Effects Of Over-expressed S100A6 On Biological Features Of Eutopuic Endometrial Stromal Cells And Its Interact With β-catenin

Objectives: To investigate the influence of over-expressed S100A6 on proliferation,migration and apoptosis in eutopic endometrial stromal cells and its interaction with β-catenin.Methods: The eutopic endometrial stromal cells were cultivated in vitro and divided into Lv-S100A6 group and negative group, which infected with the recombinant lentivirus S100A6(Lv-S100A6) and recombinant lentivirus vector respectively. CCK-8 assay was performed to identify the proliferation of cell.
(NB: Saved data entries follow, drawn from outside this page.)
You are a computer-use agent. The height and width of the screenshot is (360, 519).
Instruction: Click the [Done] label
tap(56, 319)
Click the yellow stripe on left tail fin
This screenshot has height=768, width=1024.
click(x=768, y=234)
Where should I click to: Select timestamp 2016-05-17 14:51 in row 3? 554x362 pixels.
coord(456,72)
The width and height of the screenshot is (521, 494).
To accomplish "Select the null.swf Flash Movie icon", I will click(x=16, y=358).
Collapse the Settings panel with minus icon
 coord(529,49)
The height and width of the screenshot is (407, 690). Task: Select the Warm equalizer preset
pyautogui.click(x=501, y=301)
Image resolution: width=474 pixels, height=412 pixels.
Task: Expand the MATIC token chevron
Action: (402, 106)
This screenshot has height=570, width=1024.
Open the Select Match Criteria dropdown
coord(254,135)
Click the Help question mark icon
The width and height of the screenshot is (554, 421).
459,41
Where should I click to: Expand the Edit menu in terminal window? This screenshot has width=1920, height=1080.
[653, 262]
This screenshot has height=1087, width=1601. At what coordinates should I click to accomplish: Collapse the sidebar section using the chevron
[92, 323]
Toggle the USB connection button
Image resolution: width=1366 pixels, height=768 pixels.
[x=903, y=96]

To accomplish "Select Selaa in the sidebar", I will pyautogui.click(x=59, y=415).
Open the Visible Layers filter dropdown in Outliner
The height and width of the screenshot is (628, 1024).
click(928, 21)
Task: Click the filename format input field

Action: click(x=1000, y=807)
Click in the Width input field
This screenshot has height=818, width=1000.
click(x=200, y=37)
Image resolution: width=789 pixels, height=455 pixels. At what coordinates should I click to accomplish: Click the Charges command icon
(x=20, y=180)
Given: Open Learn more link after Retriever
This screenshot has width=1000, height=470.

The cell migration was detected by Transwell chamber. Flow cytometry method was performed to detect cell apoptosis. Western blotting and RT-PCR were performed to identify the expression of β-catenin gene.Results: As compared with the blank group and negative control group, the proliferation was increased in eutopic endometrial stromal cells after transfection with Lv-S100A6(P<0.05), the ability of migration was promoted. However, the apoptosis rate in eutopic endometrial stromal cells after transfection with Lv-S100A6(2.99%)was decreased compared with the blank control group(13.48%) and the negative group(14.40%)(P<0.05). The Western blot analysis showed that β-catenin expression was significantly higher in S100A6-transfected cells compared with vector control, following normalization to β-actin levels(0.314±0.012, 0.326±0.008, 0.668±0.016 for blank, negative, and Lv-h S100A6 transfected cells, respectively, p<0.05). In addition, the PCR analysis also showed that β-catenin m RNA levels were highest in Lv-S100A6-transfected cells, whereas no significant difference was detected between negative group and blank group cells(0.498±0.012, 0.512±0.011, 0.837±0.010 in untreated, Lv-control, and Lv-S100A6-transfected cells, respectively, p<0.05). We also observed high expression of S100A6 m RNA in cells transfected with therecombinant S100A6 lentivirus construct(Lv-h S100A6), compared with blank and vector control cells(negative group), The relative ratio of S100A6 was 0.231±0.018, 0.242±0.021, and 0.495±0.015 in untreated, Lv-control, and Lv- S100A6 transfected cells).Conclusion: S100A6 can effectively increase the proliferation and migration in eutopic endometrial stromal cells, and inhibit the cell apoptosis, in addition, it canupregulation the expression of β-catenin.